R/hmda.autoEnsemble.R
In HMDA: Holistic Multimodel Domain Analysis for Exploratory Machine Learning

Documented in hmda.autoEnsemble

#' @title Build Stacked Ensemble Model Using autoEnsemble R package
#' @description This function is a wrapper within the HMDA package that
#'   builds a stacked ensemble model by combining multiple H2O models. It
#'   leverages the \pkg{autoEnsemble} package to stack a set of trained models
#'   (e.g., from HMDA grid) into a stronger meta-learner.

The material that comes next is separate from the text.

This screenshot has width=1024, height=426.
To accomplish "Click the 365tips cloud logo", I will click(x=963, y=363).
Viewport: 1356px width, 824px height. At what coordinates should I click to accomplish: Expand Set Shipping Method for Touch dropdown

For more
#'   details on autoEnsemble, please see the GitHub repository at
#'   \url{https://github.com/haghish/autoEnsemble} and the CRAN package of
#'   autoEnsemble R package.
#'
#' @importFrom utils setTxtProgressBar txtProgressBar
#' @importFrom h2o h2o.stackedEnsemble h2o.getModel h2o.auc h2o.aucpr h2o.mcc
#'             h2o.F2 h2o.mean_per_class_error h2o.giniCoef h2o.accuracy
# @importFrom h2otools h2o.get_ids
#' @importFrom curl curl
#' @importFrom autoEnsemble ensemble
#'
#' @param models A grid object, such as HMDA grid, or a character vector of H2O model IDs.
#'   The \code{h2o.get_ids} function from \pkg{h2otools} can be used to extract model
#'   IDs from grids.
#' @param training_frame An H2OFrame (or data frame already uploaded to the H2O server)

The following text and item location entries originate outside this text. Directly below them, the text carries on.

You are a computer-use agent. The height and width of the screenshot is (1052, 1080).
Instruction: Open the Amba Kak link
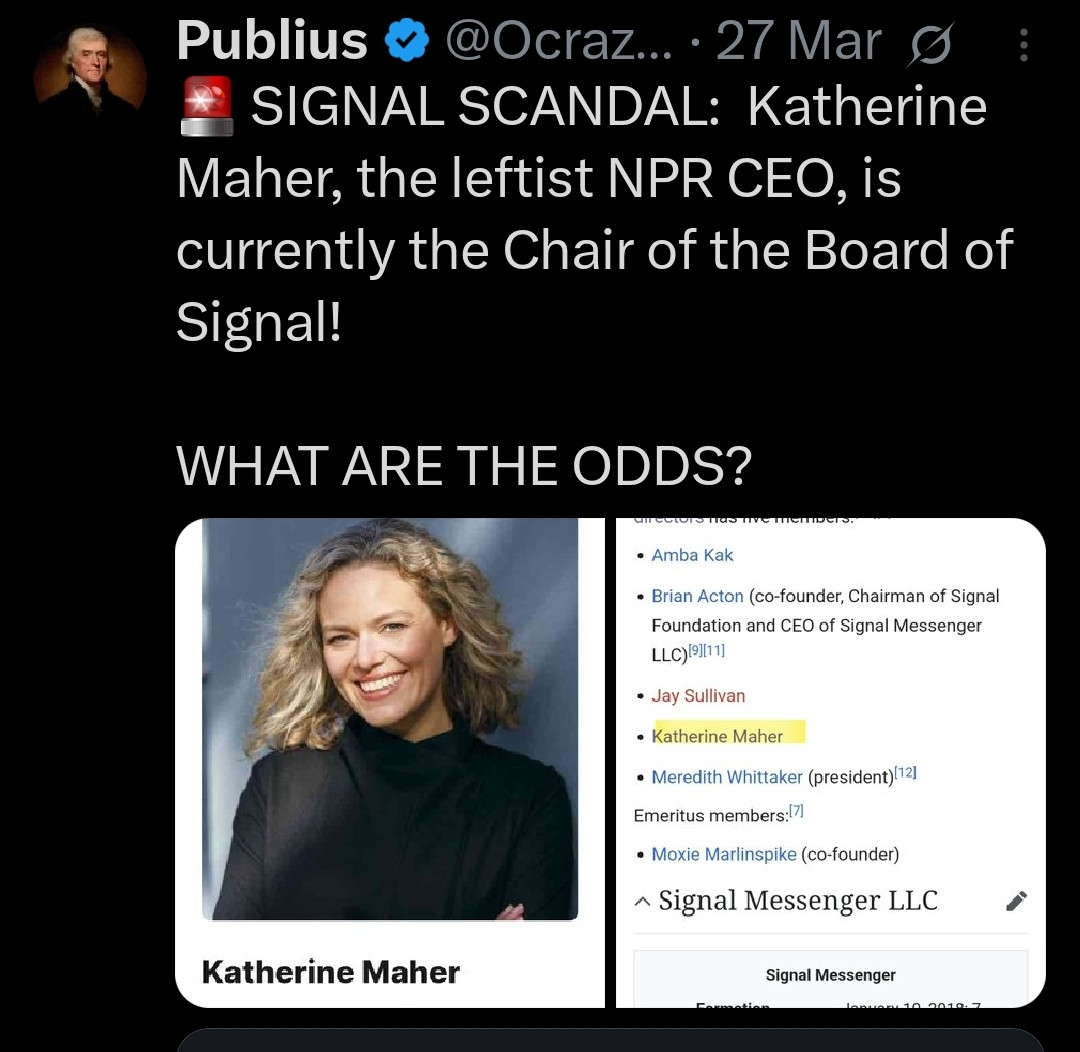[x=692, y=555]
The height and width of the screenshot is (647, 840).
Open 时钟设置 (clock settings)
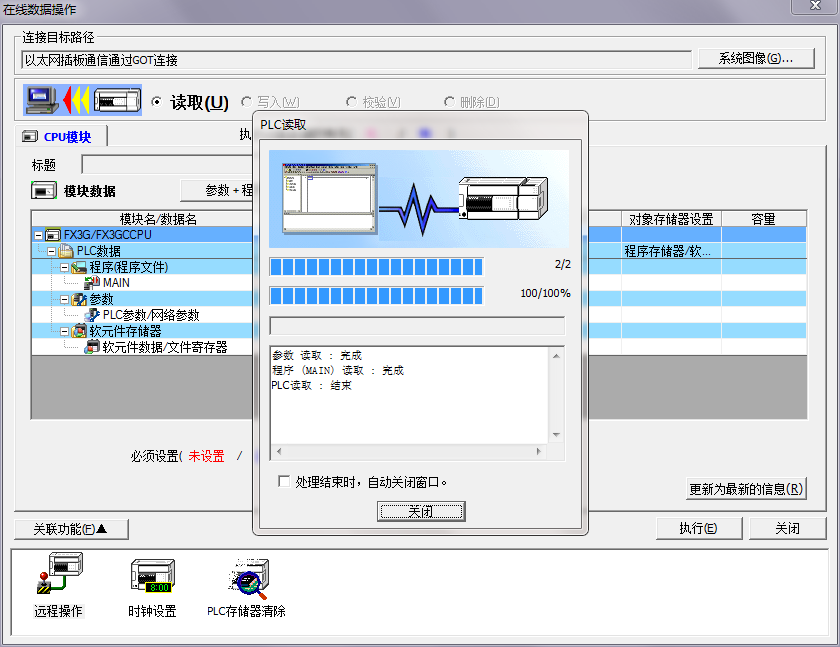[x=150, y=578]
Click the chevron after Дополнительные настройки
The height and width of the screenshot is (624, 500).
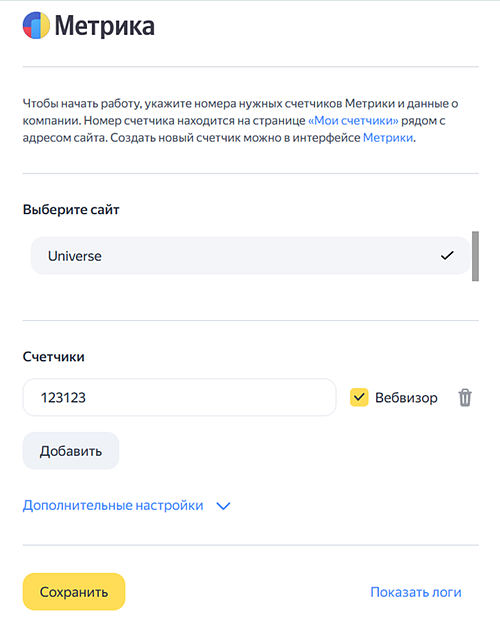(223, 506)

#'   that contains the training data used to build the base models.
#' @param newdata An H2OFrame (or data frame already uploaded to the H2O server) to be used
#'   for evaluating the ensemble. If not specified, performance on the training data is used
#'   (for instance, cross-validation performance).

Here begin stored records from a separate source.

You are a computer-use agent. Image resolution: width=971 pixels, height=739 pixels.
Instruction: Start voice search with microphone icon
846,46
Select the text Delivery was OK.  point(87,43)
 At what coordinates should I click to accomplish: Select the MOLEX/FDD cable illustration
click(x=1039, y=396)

#' @param family A character string specifying the model family.
#' @param strategy A character vector specifying the ensemble strategy. The available
#'   strategy is \code{"search"} (default). The \code{"search"} strategy searches for
#'   the best combination of top-performing diverse models.
#' @param model_selection_criteria A character vector specifying the performance metrics
#'   to consider for model selection. The default is \code{c("auc", "aucpr", "mcc", "f2")}.
#'   Other possible criteria include \code{"f1point5"}, \code{"f3"}, \code{"f4"},
#'   \code{"f5"}, \code{"kappa"}, \code{"mean_per_class_error"}, \code{"gini"}, and
#'   \code{"accuracy"}.
#' @param min_improvement Numeric. The minimum improvement in the evaluation metric
#'   required to continue the ensemble search.
#' @param max Integer. The maximum number of models for each selection criterion.
#'   If \code{NULL}, a default value based on the top rank percentage is used.
#' @param top_rank Numeric vector. Specifies the percentage (or percentages) of the
#'   top models that should be considered for ensemble selection. If the strategy is
#'   \code{"search"}, the function searches for the best combination of models from
#'   the top to the bottom ranked; if the strategy is \code{"top"}, only the first value
#'   is used. Default is \code{seq(0.01, 0.99, 0.01)}.
#' @param stop_rounds Integer. The number of consecutive rounds with no improvement
#'   in the performance metric before stopping the search.
#' @param reset_stop_rounds Logical. If \code{TRUE}, the stopping rounds counter is
#'   reset each time an improvement is observed.
#' @param stop_metric Character. The metric used for early stopping; the default is
#'   \code{"auc"}. Other options include \code{"aucpr"} and \code{"mcc"}.
#' @param seed Integer. A random seed for reproducibility. Default is \code{-1}.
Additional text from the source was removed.